Start of Block
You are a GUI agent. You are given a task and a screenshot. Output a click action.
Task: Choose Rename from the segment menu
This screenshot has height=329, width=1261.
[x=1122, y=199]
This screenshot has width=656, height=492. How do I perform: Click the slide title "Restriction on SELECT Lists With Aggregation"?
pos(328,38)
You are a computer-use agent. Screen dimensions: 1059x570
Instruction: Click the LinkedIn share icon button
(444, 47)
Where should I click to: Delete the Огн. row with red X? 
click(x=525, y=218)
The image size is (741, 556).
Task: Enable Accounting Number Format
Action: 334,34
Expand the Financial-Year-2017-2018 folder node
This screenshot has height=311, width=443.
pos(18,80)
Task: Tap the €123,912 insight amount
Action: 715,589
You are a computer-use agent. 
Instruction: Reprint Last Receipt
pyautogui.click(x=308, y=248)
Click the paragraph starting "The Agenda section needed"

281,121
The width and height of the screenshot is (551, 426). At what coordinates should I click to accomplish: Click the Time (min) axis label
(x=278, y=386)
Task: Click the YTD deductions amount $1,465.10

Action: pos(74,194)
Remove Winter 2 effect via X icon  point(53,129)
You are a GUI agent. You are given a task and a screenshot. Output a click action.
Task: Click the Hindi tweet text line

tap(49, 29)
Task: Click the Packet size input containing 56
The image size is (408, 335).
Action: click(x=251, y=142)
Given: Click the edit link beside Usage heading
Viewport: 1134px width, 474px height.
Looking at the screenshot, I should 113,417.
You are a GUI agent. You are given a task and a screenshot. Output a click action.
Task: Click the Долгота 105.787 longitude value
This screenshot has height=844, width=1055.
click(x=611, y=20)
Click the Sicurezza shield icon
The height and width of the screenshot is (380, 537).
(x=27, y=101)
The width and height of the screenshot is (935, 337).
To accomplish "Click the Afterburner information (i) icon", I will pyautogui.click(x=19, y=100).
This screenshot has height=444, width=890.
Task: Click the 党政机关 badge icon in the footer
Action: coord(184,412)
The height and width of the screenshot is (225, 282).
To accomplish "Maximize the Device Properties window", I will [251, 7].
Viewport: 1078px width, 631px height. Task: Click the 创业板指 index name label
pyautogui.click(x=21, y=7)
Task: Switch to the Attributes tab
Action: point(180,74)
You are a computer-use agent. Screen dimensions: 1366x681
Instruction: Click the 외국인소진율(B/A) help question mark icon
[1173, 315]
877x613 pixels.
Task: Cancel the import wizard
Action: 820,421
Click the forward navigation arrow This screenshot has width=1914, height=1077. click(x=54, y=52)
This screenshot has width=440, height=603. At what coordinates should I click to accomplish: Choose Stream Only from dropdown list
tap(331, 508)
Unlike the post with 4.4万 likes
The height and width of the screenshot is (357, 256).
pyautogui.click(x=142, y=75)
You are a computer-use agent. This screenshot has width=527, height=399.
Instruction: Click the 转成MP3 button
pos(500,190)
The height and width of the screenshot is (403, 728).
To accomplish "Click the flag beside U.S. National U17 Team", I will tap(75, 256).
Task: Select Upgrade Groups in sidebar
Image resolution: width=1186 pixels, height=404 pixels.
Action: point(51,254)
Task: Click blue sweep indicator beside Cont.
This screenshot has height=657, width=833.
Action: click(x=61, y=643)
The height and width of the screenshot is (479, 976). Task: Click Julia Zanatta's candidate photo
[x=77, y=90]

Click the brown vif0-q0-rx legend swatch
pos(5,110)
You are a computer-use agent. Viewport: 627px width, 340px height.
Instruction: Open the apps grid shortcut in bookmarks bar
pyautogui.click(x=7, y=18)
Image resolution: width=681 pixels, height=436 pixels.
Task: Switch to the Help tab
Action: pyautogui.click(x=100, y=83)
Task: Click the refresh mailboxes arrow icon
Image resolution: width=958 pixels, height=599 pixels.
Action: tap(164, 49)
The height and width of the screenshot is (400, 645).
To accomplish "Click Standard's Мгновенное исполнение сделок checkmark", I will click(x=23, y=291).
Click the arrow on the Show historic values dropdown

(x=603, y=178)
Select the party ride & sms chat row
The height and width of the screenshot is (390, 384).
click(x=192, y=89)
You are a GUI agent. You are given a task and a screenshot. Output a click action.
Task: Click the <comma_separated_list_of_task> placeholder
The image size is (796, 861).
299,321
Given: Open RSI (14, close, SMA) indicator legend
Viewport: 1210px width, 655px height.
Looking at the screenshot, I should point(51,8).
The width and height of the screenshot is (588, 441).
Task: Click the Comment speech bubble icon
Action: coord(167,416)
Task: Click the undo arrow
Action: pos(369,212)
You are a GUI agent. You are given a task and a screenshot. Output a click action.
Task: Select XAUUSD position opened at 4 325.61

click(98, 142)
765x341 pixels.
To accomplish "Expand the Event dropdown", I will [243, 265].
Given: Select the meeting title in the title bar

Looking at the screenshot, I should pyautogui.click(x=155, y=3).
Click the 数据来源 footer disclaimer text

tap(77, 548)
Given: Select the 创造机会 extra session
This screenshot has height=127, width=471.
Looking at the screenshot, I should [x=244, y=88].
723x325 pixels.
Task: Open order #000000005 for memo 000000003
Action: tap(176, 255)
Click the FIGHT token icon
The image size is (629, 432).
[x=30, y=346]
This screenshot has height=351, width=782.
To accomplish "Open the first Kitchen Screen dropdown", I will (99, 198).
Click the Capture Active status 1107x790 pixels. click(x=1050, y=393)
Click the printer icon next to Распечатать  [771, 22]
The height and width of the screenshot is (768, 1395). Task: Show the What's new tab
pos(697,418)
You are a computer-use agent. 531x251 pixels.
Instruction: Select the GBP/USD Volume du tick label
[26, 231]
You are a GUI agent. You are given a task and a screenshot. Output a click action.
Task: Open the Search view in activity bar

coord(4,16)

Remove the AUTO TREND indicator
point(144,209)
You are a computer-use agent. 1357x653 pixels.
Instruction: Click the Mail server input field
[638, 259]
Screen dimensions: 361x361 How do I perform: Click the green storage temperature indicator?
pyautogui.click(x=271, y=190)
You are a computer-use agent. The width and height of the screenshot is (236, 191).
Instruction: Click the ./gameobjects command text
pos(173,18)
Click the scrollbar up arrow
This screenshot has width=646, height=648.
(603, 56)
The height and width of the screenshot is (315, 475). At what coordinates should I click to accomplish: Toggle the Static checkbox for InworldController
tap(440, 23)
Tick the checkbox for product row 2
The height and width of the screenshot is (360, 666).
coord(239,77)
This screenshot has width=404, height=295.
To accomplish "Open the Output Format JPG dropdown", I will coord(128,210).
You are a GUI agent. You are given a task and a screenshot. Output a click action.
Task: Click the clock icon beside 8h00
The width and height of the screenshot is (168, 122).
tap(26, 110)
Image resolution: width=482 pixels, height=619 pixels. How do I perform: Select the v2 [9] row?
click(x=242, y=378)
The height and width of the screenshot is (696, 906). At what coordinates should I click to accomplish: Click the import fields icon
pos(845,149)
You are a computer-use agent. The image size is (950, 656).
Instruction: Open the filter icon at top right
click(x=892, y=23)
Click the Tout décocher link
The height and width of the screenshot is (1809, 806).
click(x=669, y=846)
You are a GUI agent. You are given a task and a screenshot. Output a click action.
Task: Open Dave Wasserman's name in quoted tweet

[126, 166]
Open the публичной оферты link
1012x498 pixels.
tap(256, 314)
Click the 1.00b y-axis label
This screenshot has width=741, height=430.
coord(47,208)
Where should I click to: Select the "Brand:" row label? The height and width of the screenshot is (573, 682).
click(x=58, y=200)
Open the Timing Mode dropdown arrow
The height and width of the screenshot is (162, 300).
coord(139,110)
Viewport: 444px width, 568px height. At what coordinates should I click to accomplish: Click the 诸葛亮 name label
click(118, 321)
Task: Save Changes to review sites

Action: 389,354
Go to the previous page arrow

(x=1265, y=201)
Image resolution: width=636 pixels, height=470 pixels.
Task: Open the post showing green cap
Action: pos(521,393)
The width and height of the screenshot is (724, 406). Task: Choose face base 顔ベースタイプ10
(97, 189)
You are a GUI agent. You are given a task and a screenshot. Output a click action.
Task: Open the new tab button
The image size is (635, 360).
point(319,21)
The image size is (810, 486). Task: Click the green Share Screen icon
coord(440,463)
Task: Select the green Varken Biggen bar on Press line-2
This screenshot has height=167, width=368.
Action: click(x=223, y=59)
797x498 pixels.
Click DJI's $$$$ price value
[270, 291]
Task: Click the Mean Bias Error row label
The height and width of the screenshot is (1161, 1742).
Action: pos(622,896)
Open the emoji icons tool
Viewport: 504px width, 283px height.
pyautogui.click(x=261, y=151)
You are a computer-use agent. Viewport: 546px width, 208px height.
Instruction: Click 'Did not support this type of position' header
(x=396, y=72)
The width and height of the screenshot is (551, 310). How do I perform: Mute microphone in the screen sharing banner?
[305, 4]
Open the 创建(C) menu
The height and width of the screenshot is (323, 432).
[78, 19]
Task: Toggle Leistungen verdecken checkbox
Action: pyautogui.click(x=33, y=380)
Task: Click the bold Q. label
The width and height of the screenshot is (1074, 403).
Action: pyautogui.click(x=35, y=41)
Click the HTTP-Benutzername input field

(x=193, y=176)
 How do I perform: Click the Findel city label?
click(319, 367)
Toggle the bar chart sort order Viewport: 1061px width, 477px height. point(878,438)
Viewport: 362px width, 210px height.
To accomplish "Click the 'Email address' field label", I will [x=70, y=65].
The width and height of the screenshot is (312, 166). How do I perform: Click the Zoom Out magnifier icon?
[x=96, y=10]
End of Block
- About this exercise:
Among the entries above, find the line with "Instruction: Select the" and the line with "You are a computer-use agent. The width"; give again exactly these two lines and all lines between them.

- Result for this task:
Instruction: Select the GBP/USD Volume du tick label
[26, 231]
You are a GUI agent. You are given a task and a screenshot. Output a click action.
Task: Open the Search view in activity bar

coord(4,16)

Remove the AUTO TREND indicator
point(144,209)
You are a computer-use agent. 1357x653 pixels.
Instruction: Click the Mail server input field
[638, 259]
Screen dimensions: 361x361 How do I perform: Click the green storage temperature indicator?
pyautogui.click(x=271, y=190)
You are a computer-use agent. The width and height of the screenshot is (236, 191).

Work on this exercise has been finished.